Lionsgate's release of The Eye is good all around. The camerawork and effects, while not spectacular, are well rendered in the anamorphic widescreen transfer. There is some grain in certain scenes, but it's rare and never too distracting. The 5.1 surround sound is strong, but sometimes a little too overbearing. Apparently, the sound people decided that heavy use of the subwoofer is "scary," so they work it hard. It's a powerful sound mix, but I found myself annoyed rather than scared. The extras are fairly slim, but good for what they are. About 20 minutes of deleted scenes are included, showing audiences just how bored they could have been had these been included, so we can thank our lucky stars they weren't.

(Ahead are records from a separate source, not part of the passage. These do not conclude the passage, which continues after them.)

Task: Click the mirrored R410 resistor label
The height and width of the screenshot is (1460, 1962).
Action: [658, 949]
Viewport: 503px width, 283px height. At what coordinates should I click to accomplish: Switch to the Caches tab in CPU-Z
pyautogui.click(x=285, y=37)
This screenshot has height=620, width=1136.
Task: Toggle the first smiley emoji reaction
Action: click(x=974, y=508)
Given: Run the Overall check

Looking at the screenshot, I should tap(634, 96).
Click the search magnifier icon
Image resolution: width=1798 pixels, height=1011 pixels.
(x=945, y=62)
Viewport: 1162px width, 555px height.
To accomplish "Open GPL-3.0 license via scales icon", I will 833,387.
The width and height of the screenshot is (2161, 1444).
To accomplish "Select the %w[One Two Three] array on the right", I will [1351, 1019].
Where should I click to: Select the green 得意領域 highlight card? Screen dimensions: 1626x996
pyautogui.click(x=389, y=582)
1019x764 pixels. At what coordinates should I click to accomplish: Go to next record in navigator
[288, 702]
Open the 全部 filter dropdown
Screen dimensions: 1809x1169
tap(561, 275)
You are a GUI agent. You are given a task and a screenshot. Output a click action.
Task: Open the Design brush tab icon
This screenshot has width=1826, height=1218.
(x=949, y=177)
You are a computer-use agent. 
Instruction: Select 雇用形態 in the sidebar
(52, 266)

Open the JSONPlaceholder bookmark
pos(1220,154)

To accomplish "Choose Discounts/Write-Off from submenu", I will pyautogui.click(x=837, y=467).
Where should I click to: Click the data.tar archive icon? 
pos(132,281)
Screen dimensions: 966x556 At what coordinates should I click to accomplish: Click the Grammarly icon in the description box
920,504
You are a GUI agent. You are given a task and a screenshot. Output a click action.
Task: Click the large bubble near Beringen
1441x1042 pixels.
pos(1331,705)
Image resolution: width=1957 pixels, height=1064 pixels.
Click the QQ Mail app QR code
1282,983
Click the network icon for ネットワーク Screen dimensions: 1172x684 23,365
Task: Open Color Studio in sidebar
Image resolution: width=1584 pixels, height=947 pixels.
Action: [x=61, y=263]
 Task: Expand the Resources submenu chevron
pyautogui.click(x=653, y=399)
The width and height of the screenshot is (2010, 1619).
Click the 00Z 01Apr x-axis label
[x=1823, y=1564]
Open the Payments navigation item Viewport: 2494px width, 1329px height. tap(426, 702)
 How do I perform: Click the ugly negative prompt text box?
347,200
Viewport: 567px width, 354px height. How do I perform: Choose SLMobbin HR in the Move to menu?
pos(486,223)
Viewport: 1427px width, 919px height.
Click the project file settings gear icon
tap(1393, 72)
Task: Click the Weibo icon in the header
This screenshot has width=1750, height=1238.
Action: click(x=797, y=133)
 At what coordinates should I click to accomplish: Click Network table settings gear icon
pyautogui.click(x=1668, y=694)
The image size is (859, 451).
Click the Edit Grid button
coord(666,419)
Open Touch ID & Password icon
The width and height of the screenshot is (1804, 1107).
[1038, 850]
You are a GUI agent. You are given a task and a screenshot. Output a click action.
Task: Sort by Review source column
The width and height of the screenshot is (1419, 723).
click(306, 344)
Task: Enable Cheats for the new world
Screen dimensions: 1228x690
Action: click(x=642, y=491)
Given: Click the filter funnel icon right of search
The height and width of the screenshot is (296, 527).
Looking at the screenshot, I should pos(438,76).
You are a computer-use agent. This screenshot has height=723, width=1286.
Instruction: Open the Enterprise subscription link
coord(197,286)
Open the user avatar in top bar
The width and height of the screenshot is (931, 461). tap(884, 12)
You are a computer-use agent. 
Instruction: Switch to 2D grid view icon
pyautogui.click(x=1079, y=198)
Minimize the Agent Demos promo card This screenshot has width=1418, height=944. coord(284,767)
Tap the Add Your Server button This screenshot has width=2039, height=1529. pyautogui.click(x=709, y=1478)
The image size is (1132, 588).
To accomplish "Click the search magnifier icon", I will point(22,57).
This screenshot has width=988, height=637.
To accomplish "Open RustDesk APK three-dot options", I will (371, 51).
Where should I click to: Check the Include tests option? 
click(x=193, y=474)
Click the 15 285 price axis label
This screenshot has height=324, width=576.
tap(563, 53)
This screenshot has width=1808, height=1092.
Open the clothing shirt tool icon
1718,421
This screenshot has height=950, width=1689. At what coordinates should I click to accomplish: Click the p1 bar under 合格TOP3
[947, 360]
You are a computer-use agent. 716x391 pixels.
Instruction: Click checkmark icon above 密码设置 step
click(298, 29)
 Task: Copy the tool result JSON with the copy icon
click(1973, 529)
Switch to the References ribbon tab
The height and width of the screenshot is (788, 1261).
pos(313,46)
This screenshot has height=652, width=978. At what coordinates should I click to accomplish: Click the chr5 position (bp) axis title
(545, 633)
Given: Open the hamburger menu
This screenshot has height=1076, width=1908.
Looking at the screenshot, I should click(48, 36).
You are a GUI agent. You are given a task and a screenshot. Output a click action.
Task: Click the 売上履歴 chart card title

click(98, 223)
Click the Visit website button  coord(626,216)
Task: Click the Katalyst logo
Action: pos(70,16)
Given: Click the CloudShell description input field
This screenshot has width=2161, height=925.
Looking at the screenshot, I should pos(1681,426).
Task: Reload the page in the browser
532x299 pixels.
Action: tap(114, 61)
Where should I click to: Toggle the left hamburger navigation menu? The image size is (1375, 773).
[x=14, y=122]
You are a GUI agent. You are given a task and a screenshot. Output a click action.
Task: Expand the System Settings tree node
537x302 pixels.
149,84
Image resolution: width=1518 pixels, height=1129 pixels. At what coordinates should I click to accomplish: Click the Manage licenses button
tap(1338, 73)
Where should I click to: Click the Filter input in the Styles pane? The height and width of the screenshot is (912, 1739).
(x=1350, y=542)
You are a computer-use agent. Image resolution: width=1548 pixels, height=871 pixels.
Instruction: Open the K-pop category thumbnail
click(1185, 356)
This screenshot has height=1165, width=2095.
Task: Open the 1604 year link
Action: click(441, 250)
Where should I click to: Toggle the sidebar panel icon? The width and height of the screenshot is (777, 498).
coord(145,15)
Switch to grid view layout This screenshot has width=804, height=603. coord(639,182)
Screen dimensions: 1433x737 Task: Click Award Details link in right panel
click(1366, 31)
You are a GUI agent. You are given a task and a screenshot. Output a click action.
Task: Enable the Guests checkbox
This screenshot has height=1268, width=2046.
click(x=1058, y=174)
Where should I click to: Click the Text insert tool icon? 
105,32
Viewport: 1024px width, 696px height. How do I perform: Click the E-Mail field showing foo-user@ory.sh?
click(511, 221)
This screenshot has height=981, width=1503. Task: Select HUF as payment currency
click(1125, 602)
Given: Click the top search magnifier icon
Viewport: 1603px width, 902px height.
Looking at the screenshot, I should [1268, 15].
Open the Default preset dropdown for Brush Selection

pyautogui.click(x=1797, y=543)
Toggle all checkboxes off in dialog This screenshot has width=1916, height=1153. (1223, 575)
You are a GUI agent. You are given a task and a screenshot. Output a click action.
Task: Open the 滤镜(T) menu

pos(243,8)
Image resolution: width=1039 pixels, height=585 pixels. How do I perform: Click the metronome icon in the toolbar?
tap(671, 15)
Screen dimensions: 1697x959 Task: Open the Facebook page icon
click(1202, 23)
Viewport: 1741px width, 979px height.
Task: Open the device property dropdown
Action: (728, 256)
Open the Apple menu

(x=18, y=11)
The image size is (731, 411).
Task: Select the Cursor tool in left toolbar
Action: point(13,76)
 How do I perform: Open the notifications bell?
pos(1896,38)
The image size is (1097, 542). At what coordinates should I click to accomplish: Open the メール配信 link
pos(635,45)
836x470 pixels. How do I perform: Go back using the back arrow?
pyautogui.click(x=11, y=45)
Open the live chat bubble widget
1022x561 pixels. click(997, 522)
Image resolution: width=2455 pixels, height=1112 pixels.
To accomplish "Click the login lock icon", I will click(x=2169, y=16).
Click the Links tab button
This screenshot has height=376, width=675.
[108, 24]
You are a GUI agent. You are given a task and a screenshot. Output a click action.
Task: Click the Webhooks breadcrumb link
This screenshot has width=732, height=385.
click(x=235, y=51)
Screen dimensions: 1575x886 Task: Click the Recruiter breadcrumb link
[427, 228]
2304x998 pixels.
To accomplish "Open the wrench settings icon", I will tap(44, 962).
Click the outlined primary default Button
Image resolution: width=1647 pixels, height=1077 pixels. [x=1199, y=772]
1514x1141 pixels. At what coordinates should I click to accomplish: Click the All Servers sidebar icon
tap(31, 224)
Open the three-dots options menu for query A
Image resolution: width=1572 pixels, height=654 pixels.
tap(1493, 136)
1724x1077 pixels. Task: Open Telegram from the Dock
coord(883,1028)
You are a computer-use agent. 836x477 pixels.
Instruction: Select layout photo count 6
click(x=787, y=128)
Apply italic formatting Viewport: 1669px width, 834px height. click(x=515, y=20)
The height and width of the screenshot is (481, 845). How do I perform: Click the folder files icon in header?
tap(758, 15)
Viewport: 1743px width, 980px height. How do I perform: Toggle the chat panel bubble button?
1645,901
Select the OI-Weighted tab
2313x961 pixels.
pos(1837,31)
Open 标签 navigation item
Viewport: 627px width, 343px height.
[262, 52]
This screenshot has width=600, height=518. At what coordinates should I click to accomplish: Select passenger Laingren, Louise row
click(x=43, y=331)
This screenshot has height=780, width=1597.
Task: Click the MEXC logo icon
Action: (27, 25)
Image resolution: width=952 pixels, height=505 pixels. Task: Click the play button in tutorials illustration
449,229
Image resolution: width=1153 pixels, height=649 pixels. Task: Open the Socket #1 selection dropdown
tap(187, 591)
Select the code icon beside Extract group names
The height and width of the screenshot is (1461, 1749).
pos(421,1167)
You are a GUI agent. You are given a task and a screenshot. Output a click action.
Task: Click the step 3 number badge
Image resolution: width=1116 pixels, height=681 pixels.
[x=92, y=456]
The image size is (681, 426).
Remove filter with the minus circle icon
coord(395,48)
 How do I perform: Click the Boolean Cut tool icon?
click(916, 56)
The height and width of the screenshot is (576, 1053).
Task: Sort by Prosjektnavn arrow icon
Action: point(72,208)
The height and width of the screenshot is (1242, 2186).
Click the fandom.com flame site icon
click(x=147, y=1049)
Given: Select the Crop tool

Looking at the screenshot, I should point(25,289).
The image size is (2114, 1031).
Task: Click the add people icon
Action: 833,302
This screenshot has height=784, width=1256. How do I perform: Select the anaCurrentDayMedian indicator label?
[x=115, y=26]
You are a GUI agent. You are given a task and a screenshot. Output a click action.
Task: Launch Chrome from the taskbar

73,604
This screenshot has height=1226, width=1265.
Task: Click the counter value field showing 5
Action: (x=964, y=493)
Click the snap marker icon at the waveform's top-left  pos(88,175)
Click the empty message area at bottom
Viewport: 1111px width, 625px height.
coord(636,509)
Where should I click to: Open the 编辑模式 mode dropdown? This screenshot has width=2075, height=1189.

Four documentaries describe how hard they all worked to make the film, which, given the result, seems kind of sad to me. As an audio option, Lionsgate has included TheatreVision English Descriptive Audio Service, the blind person's equivalent to captioning, in which somebody is narrating the action onscreen between lines of dialog. This was a first for me, and it makes sense for a film about blind people; it would be nice to see this on every release, though the cost must be pretty high. Rounding out the release is a second disc containing a separate copy of the film for your Mac and Ipod, you know, in case you can't get enough of this film.
The Rebuttal Witnesses
For as lame as The Eye is in many place, there is some cool imagery. Sydney's dreams have interesting symbolism and there is a scene where Sydney realizes that she's seeing her eyes' old owner in the mirror, the horror version of the classic Marx Brothers' scene from Duck Soup, only not as funny.
American horror has had plenty of great concepts over the years, and the world is full of horror films with interesting plots. Why must we continually draw from the same well whose water has been rancid for years?
Justice may be blind, but this judge isn't. Guilty.